Azul prevê operar voos para Correia Pinto a partir de setembro

Início das operações vai depender da execução de obras na melhoria da infraestrutura aeroportuária

O município de Correia Pinto, na Serra catarinense, poderá ser uma nova base de operação da Azul Linhas Aéreas no país. A empresa espera ligar o aeroporto da cidade catarinense à sua malha aérea nacional e internacional a partir do segundo semestre deste ano, com voos que serão operados diariamente para Campinas (SP), principal centro de conexões da Azul no país.

A companhia aérea já atua em outras cidades catarinenses – Foto: SIE/DivulgaçãoA companhia aérea já atua em outras cidades catarinenses – Foto: SIE/Divulgação

A companhia planeja iniciar as operações na cidade em 08 de setembro, fazendo de Correia Pinto o 6º destino atendido pela empresa em Santa Catarina.

No entanto, o início das vendas para os novos voos e a confirmação da data planejada dependerão da homologação de equipamentos como o IFR-IMC e do PAPI que irão permitir a empresa operar até mesmo em condições de mau tempo.

Aeronaves da Embraer

Em Correia Pinto, a Azul tem a expectativa de voar com as modernas aeronaves brasileiras da Embraer, que comportam até 136 Clientes. Esta será a primeira vez na história que uma companhia aérea irá operar no Aeroporto Regional do Planalto Serrano, um aeródromo de maior porte, que permitirá à empresa voar com aviões maiores, oferecendo melhores horários e mais oferta de assentos.
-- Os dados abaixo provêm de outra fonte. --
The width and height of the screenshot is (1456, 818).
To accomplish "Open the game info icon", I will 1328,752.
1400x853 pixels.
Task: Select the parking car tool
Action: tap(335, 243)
Liberação dos voos deve ocorrer em setembro. – Foto: Divulgação/NDLiberação dos voos deve ocorrer em setembro. – Foto: Divulgação/ND

Segundo o gerente de planejamento de malha da Azul, a companhia quer voar na cidade com os jatos da Embraer, que, por voo, podem transportar quase 50 Clientes a mais do que o modelo de aeronave que voava em Lages.

“Além de ser maior, essa aeronave é mais rápida e nos permitirá reduzir o tempo de deslocamento entre o destino catarinense e Campinas. Nossa intenção é planejar uma malha que permita, especialmente a quem viaja a trabalho, ir e voltar no mesmo dia para a cidade, mas esse planejamento dependerá da instalação de equipamentos como o IFR, que orienta os pilotos em pousos noturnos e sob baixa visibilidade” pontua.